The study analysed ethnically differing population in North America, Europe, Asia and the Middle East, adding more value to the results.
In comparison to the people living with spouses, the widowed, or never married or the divorced people were forty-two percent more probable towards developing cardiovascular disease and sixteen percent more likely to have coronary heart disease, the study revealed.
The risk of dying was similarly more for the non-married, forty-two percent by coronary heart disease and fifty-five percent from stroke.
The results were same mostly both for men and women, except for stroke to which men were found more susceptible.
Four-fifths of all the heart related diseases could be attributed to proven factors like high-blood pressure, high cholesterol, advancing age, being a man, smoking and diabetes.

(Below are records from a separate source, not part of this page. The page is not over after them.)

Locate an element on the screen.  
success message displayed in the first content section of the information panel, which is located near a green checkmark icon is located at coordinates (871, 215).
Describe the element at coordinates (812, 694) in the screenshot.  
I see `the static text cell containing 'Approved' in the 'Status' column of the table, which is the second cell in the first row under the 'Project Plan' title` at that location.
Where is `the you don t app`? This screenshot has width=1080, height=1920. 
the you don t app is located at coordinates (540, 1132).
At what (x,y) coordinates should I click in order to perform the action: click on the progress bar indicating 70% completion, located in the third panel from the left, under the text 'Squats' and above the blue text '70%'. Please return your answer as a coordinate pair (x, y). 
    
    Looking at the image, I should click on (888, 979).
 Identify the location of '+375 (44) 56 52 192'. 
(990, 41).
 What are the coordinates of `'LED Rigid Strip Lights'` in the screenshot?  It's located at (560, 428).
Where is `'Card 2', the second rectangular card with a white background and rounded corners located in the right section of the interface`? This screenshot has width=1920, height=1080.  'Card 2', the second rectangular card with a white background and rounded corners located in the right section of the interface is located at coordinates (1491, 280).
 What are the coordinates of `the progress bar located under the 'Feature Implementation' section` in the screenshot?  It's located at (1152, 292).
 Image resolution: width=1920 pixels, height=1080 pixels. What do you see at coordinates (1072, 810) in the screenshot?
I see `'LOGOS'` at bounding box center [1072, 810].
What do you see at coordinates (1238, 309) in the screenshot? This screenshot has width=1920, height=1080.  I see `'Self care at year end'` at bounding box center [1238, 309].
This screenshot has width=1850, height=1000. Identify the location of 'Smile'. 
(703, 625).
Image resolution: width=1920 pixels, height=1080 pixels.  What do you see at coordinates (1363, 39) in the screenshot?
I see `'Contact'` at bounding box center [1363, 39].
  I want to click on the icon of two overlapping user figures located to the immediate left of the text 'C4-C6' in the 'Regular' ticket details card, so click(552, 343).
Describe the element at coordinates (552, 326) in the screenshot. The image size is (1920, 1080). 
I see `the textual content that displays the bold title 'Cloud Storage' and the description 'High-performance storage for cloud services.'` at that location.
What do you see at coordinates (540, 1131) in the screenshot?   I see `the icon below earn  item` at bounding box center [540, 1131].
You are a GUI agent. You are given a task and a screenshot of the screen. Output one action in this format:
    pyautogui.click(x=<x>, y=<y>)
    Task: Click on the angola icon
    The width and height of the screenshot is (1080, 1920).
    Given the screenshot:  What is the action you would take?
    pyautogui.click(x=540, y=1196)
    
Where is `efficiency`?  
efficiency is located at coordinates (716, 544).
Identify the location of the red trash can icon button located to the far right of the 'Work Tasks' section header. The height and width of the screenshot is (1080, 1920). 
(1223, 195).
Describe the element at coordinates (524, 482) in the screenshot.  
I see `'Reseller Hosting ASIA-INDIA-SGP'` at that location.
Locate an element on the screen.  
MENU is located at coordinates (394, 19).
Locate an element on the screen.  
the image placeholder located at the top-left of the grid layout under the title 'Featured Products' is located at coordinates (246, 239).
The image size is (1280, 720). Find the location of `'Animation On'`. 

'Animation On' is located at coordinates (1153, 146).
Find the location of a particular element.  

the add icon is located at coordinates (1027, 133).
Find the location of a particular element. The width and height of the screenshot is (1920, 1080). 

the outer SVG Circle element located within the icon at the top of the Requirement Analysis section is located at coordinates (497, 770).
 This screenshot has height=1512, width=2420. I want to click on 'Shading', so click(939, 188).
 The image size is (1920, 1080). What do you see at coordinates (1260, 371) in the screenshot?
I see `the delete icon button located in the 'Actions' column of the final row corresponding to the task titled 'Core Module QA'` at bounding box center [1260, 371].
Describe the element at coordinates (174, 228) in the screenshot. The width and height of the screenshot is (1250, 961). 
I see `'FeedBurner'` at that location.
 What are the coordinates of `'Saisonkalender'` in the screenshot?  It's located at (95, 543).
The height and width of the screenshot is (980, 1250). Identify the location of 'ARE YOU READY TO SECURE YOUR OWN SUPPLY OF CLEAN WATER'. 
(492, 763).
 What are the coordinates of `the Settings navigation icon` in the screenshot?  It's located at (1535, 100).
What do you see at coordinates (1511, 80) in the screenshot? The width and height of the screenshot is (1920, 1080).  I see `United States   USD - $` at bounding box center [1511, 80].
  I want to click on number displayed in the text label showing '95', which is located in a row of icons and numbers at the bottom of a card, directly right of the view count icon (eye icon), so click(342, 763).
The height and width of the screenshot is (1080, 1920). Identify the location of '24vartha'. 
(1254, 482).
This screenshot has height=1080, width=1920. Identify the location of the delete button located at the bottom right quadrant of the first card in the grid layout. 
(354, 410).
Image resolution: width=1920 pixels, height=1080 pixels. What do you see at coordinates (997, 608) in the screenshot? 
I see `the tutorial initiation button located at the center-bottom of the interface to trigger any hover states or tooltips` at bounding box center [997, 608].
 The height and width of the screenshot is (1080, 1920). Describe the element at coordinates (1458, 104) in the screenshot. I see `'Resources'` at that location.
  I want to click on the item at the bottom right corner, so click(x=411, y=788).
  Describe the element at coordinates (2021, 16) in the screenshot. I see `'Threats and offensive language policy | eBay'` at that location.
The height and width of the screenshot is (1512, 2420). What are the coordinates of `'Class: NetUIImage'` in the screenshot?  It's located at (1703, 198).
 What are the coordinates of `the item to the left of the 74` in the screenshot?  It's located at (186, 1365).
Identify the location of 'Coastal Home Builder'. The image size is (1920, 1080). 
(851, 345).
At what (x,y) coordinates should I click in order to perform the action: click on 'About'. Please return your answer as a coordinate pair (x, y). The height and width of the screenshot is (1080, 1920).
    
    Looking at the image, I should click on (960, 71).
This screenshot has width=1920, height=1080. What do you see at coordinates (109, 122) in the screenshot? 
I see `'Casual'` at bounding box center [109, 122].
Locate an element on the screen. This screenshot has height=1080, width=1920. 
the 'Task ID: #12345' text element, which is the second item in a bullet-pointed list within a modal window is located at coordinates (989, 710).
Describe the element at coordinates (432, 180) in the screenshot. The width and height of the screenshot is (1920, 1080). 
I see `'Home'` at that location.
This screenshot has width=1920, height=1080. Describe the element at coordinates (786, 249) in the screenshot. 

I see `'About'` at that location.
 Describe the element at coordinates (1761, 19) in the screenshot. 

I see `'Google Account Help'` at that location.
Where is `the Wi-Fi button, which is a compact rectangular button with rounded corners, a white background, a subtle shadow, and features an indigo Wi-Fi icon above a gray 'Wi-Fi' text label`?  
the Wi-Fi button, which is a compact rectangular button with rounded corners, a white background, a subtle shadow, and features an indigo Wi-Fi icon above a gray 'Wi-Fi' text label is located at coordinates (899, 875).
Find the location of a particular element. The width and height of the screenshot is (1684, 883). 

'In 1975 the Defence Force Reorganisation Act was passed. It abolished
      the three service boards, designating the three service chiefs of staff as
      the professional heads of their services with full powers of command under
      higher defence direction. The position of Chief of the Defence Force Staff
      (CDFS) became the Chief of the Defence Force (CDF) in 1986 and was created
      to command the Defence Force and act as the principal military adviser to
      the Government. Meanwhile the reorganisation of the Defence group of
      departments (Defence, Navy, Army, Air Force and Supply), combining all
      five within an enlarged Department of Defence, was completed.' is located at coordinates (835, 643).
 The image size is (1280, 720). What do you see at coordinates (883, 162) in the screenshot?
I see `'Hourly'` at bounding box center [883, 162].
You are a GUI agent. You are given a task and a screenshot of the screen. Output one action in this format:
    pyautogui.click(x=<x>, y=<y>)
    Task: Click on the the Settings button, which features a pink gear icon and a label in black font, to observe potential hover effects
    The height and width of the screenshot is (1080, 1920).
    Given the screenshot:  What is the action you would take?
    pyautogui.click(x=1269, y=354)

Marriage could in other words be a significant factor of the missing twenty percent.
More accurately, living together—with the official binding of marriage or not—is likely the operative factor.
As the study was observational rather than based on some controlled experiment—no clear deductions could be extracted as to the cause-and-effect. This leaves room to the question of why marriages may be “protective”. Researchers said in a statement that there are many different theories.
Having someone around to take care of one’s health related issues and to monitor the in-take of medicines is possibly a plus as are two pensions or incomes instead of one.
Earlier reseaches have shown that people living in couples have lesser rates of dementia.